I say this with as much humility as it is possible to do so, I am very smart and ‘thinky’. I don’t mean that as a compliment. For a long time I’ve very much enjoyed the intellectual side of Christianity: Revelation, Apologetics, and ‘historical context of Jesus’. However, I’ve realized that I can’t say much if any of it has really helped to deepen my practical everyday faith. When it comes to the question of ‘doing what I liked’ vs ‘doing what I ought’ it falls squarely into the ‘what I liked’ bit.
I have a bad habit of playing devil’s advocate and perhaps occasionally destroying other people’s faith. With the self justification of ‘if their faith isn’t strong enough to survive questioning, then perhaps it’s not faith worth having.’ This is of course stupid, one does not treat a bud in the same way that one treats a fully grown and healthy plant. Rather than nurturing and helping others grow in faith, I can be a distraction. A cold snap to a faith that is at a tender and vulnerable age.
Recently, I’ve been coming more and more to the realization that while this sort of intellectual theorizing is useful and necessary (After all, one must be ready to give a reason for the faith we have) it is more often than not less than helpful in our daily decisions.
What good is it if I understand the precise meaning of the ontological argument if while doing so I cultivate in myself a haughty spirit? What use is Jesus’s resurrection if I forget to live my own life with love?
It is quite easy then to in a rush to defend the ‘core tenets of the faith’ that we forget how we act practically in the real world. To have our noses so stuck in a book that the book becomes blinders for the very real suffering around us. How we react to that is the practical and real Christianity that we have.
This is not to say that such thinky things are useless. They are not, the intellect must see that Christianity is reasonable and sensible to come. However, they are not what the daily walk of the Christian life is like. I certainly don’t spend several hours every day doubting God’s existence. I spend many more hours of my day interacting with people. Be it at work, at home with my family, or a short transaction with a cashier on my way home from work. I even interact with people by the way that I drive and park my car.
One might certainly scoff at thinking that how one parks one’s car is an interaction. However, consider this. At the moment that I write this my car is parked on the street at my sister’s house. Every single person who drives down the road must now interact with my car being parked there. It is a small interaction, but how you do anything is how you do everything. If I park selfishly, then others will have a harder time maneuvering around my vehicle whereas if I park it neatly then they will have an easier one.

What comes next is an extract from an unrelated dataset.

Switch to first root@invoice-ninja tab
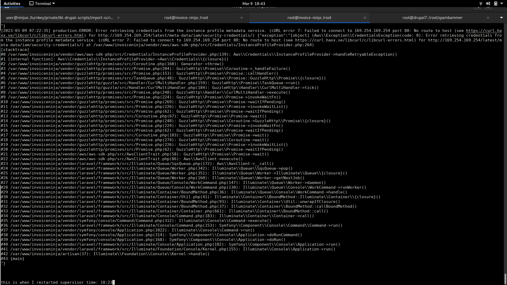Viewport: 507px width, 285px height. click(186, 18)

What one must understand is that every interaction is the basis of our future relationship. But what relationship do I have with people who aren’t even my sister’s neighbors but people who live several houses down the street who I may very well never meet before I die? This is of course a natural perspective. We think of death as the end of our lives. However, if the Bible is to be trusted, it’s not. It’s a transition where we will be judged for our actions good and ill that we have done to others. Then through the finished work of Christ we will receive true immortality. We think of immortality for us, but not that the neighbor down the road is also someone for whom Christ died and is wooing to himself. Someone who will hopefully also be an immortal being.
It may very well be that they will only drive by my car once and that will be it for our earthly encounters. However, in the vast reaches of eternity, it is almost certain that eventually we will meet again. Will we get off on the right foot because I was respectful of their use of the road or will it not because I was a jerk who made everyone drive around his poorly parked car?

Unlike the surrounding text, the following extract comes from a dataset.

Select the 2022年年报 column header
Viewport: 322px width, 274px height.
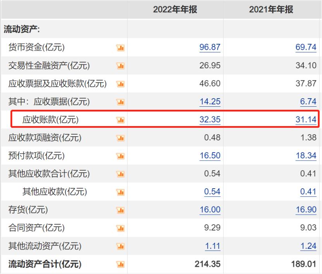pos(175,10)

What we must remember is that every touch echoes across eternity.
See thinky again. That is a very high and lofty statement. However, we must ground the lofty in “how do I act today?” A lofty statement of intention and vision does nothing if not firmly rooted in the ground of everyday life. How do I treat my siblings, partner, parents, children, friends, strangers? How do I cultivate and make virtue a habit in my day to day life?
I’m certainly far from perfect. I can be insular and inconsiderate. I can preach one thing and do the exact opposite a moment later. This is not because what I’m saying is untrue, but because I am a very imperfect man.
Every society has it’s high ideals. One might value power, order, and stability. In another, individuality and freedom of expression. In a third, philosophy. We observe two things, first that these high ideals are correct or good in some way. Second, that many fail to live up to the ideals that they claim to espouse. This doesn’t make the ideals wrong or bad, but that mere mortal men are incapable of living up to them.
Therefore, we must ask ourselves the grounding question. How does this impact my daily life, in what way am I living up to the ideals? In what way am I failing or selfish? By holding ourselves up to a standard, we see all of the ways that we don’t live up to it.
So I will leave you here with a question, “What is the practical daily impact of the Bible’s standard on your life?”